Difference between Release and System Testing: Release testing is performed by a different team than the development team to ensure objectivity. The main objective for System Testing is to identify bugs while they are still in the development/implementation phase (before release to end-users); the main objective for Release Testing is to prepare the application for external use and verify that the released software meets all requirements.

Requirements-Based Testing

Concept: Examining each requirement and developing tests to ensure it is met.
Example Requirements: Includes allergy warnings, warning overrides (justification), and no-allergy verification/validation steps. These steps/features would be part of a medical practice management system (MHC-PMS).
Test Cases:
- No Allergy: Create a patient record without allergies, prescribe an allergy-related medication, and confirm no warning is issued.
- Known Allergy: Create a patient record with a known allergy, prescribing the allergenic medication with a warning being issued.
- Multiple Allergies: Prescribing multiple drugs with allergies; these would validate that warnings are appropriately issued. These steps/cases would be part of a medical practice management system (MHC-PMS).
- Multiple Warnings: Prescribing multiple drugs that trigger warnings, ensuring warnings are issued correctly.
- Overriding Warnings: Overriding warnings, with the system prompting for a reason.

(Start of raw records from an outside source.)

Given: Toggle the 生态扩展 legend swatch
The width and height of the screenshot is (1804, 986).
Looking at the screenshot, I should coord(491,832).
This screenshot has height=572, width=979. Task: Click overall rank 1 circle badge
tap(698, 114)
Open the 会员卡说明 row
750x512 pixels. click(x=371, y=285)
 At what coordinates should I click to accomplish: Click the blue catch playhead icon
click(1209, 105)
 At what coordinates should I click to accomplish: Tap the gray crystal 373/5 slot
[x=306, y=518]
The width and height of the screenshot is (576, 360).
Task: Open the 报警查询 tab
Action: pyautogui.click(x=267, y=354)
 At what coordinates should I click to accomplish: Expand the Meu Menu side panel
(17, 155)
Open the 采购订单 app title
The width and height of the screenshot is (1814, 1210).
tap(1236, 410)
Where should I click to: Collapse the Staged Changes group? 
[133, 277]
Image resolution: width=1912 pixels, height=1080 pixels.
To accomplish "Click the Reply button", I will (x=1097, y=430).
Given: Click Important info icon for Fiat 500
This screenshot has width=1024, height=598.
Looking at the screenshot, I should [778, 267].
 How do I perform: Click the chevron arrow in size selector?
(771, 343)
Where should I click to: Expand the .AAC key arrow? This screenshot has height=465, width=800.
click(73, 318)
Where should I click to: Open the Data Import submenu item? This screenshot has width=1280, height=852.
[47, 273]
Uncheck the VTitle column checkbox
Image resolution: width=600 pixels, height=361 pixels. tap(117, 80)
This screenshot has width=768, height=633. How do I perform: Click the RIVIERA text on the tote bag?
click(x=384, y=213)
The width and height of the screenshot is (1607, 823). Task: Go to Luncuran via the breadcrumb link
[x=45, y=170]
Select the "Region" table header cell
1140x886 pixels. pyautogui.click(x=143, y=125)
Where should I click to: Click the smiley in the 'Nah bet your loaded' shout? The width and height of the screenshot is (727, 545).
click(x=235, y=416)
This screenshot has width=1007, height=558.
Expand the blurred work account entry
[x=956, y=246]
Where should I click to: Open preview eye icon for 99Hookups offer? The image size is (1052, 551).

Features Tested by Scenario

Authentication: Logging in to verify authentication processes.
Data Transfer: Downloading/uploading patient records, ensuring processes run properly.
Home Visit Scheduling: Ensuring scheduling features are functional and usable.
Data Encryption/Decryption: Demonstrating encryption and decryption processes for security (on mobile devices).
Record Management: Validating record management functions properly (fetching/modifying records).
Drug Database Integration: Interacting with a drug database, ensuring accurate and up-to-date information is accessed.
Call Prompting System: Evaluating call-prompting system functionality and reliability.

Usage Scenario (MHC-PMS)

A usage scenario for a mental health system (MHC-PMS); this demonstrated a specific use case for how the system would function for a patient's consultation and following up.

Performance Testing

Role: Assessing performance and reliability as part of release testing.
Test Design: Reflecting typical user usage patterns.
Approach: Load testing (conducting tests with progressively increasing load) to identify the load threshold at which performance becomes unacceptable.
Objective: Ensuring the system can handle increasing demands, adhering to performance criteria.
Stress Testing: Evaluating system performance under extreme conditions.

User Testing

Purpose: Collecting user feedback to improve reliability, performance, usability, and robustness.
Alpha Testing: Internal (developer) users test software for specific bugs or usability issues.
Beta Testing: External (general user) testing (prior to final release), providing feedback.
Acceptance Testing: Final stage, customer approval before release.
- Description: Customers test the system, to verify if it meets the requirements, ensuring the systems work in their environments.
- Acceptance Testing Process:
  - Define acceptance criteria
  - Plan acceptance testing
  - Derive acceptance tests
  - Run acceptance tests
  - Negotiate test results
  - Decide whether to accept or reject the system
Agile Methods and Acceptance Testing: Acceptance testing is continuously performed as part of Agile development method. Developers/end users have input as part of the continuous integration processes. There isn't a single Acceptance Testing Phase, but instead it is integrated into the Agile development workflow.